Exercise input
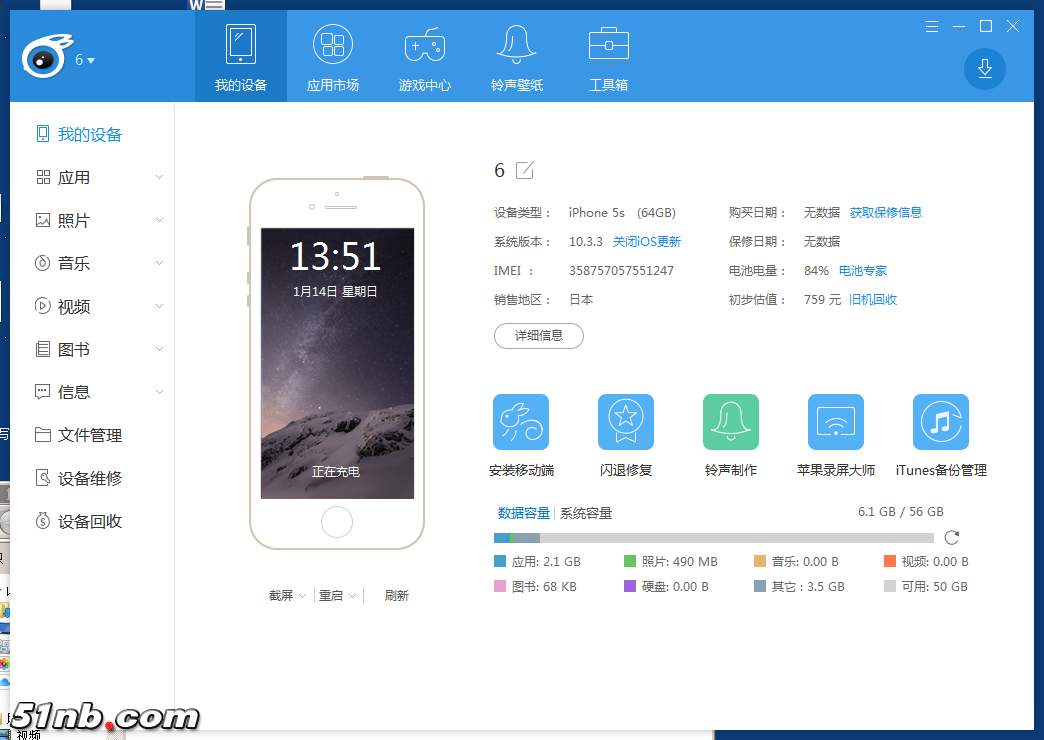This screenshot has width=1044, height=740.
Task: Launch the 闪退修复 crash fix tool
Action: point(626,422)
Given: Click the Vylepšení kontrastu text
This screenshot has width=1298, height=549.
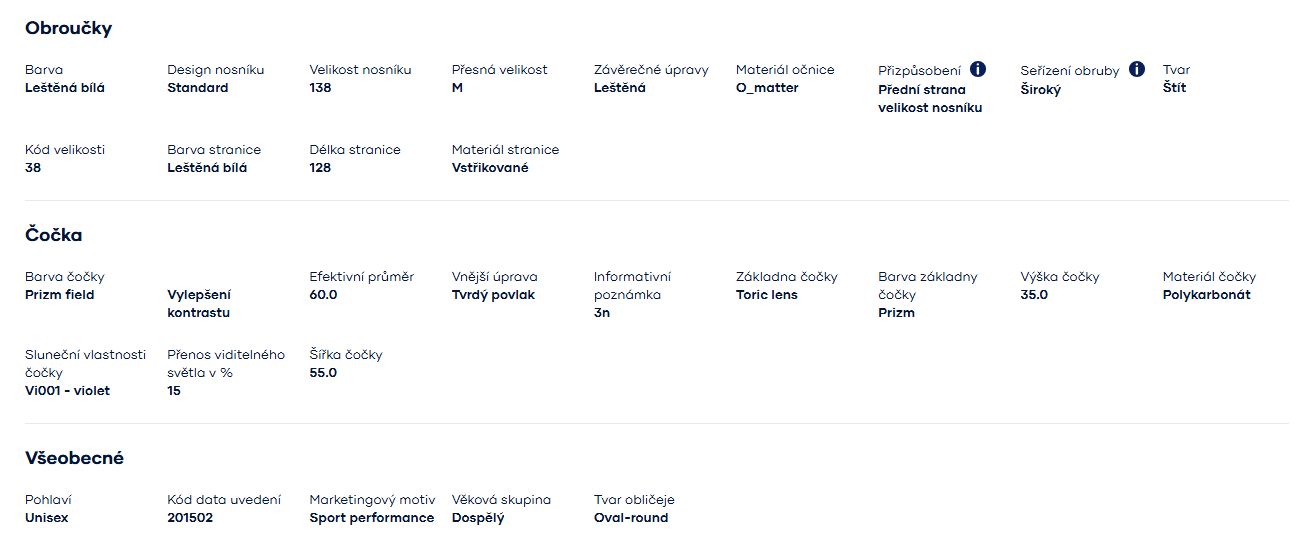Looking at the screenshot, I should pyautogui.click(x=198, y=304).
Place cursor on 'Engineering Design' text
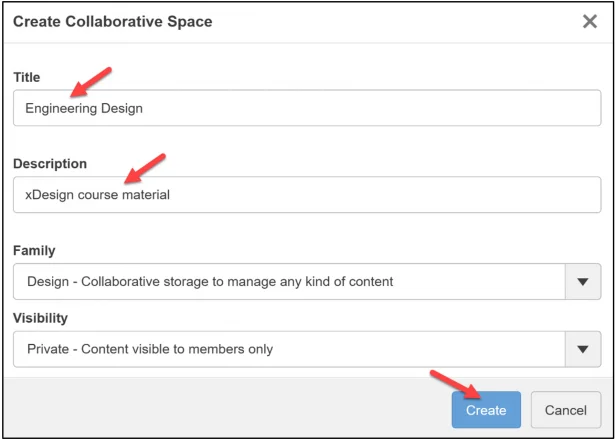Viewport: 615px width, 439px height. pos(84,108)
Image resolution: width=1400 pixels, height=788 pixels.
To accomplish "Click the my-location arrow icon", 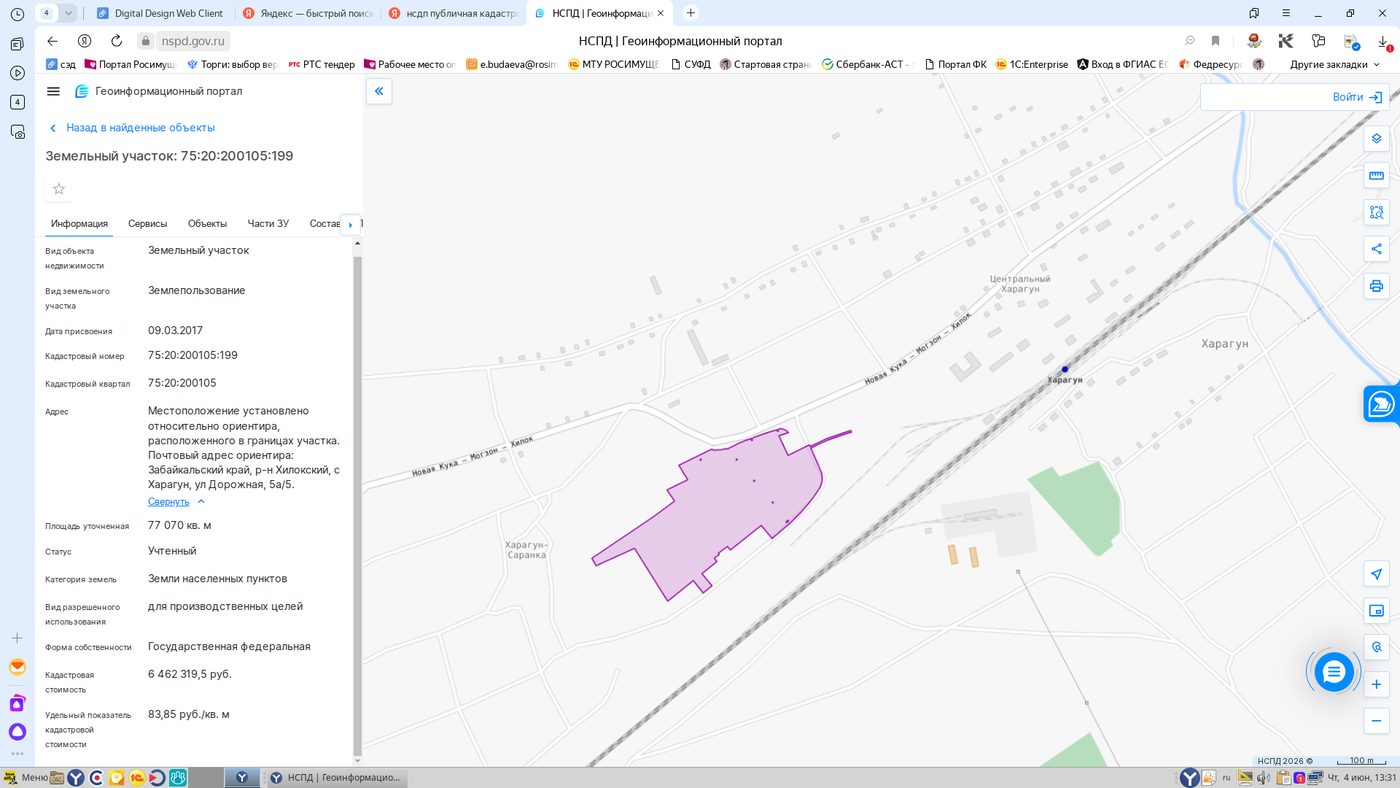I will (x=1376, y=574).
==
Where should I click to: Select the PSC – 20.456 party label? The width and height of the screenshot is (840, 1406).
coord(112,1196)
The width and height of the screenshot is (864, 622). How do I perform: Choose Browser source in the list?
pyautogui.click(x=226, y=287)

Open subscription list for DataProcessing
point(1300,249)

What you will do
Exact copy, pictures excluded: from the line with "Given: Click the Vylepšení kontrastu text" up to and including the line with "Image resolution: width=1400" in the data above.

Reply
Given: Click the Vylepšení kontrastu text
This screenshot has width=1298, height=549.
Looking at the screenshot, I should pyautogui.click(x=198, y=304).
Place cursor on 'Engineering Design' text
Viewport: 615px width, 439px height. pos(84,108)
Image resolution: width=1400 pixels, height=788 pixels.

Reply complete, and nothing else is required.